**Brief**
Set down word for word each line from the one containing "You are a computer-use agent." through the end of the records, both included. Do not copy any pictures.

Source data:

::::

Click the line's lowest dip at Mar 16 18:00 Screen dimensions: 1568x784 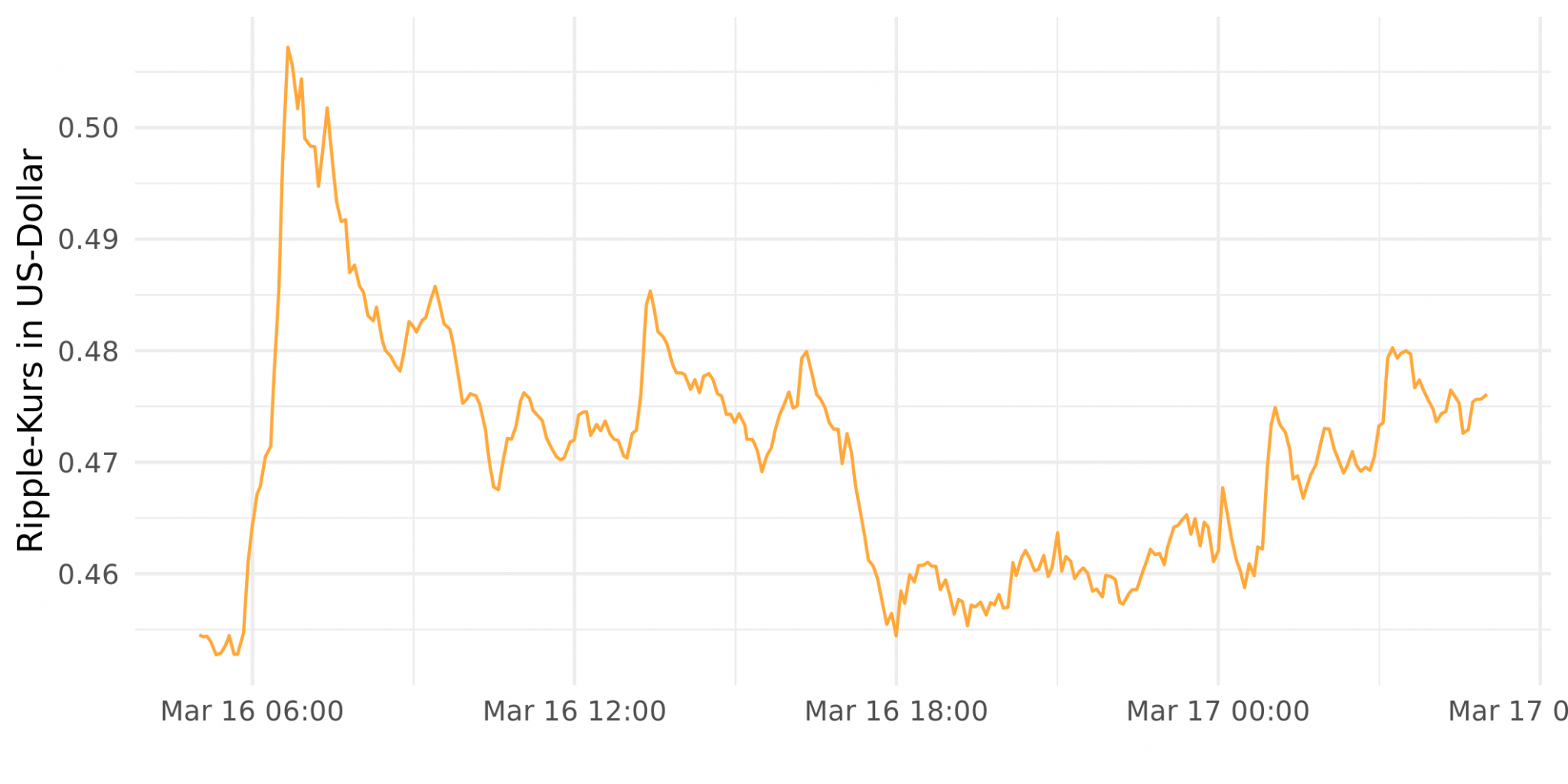pos(896,635)
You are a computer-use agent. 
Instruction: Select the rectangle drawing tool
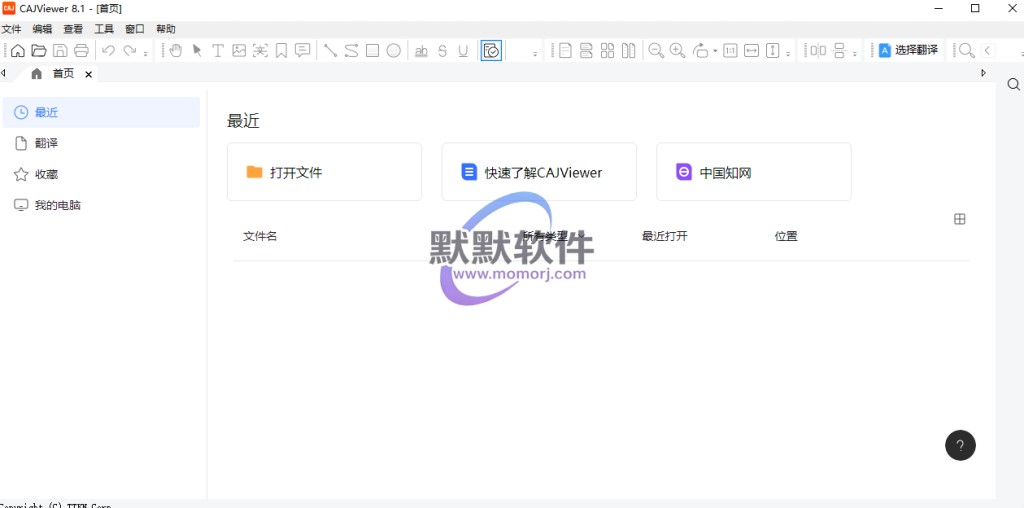pyautogui.click(x=372, y=50)
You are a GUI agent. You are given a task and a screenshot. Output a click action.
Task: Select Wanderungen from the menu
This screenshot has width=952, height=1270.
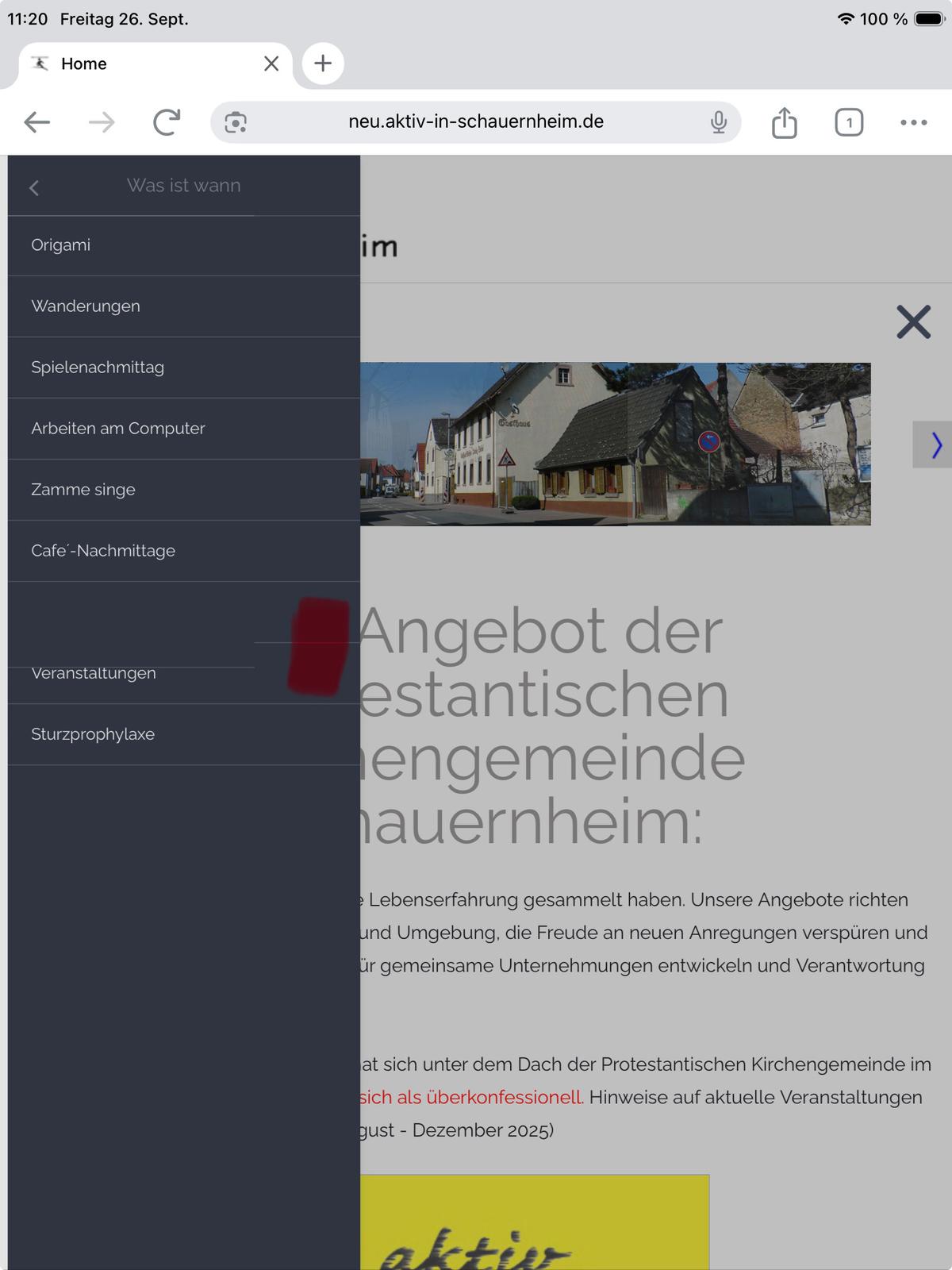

::::

**Answer for this exercise**
You are a computer-use agent. 
Instruction: Select the rectangle drawing tool
pyautogui.click(x=372, y=50)
You are a GUI agent. You are given a task and a screenshot. Output a click action.
Task: Select Wanderungen from the menu
This screenshot has width=952, height=1270.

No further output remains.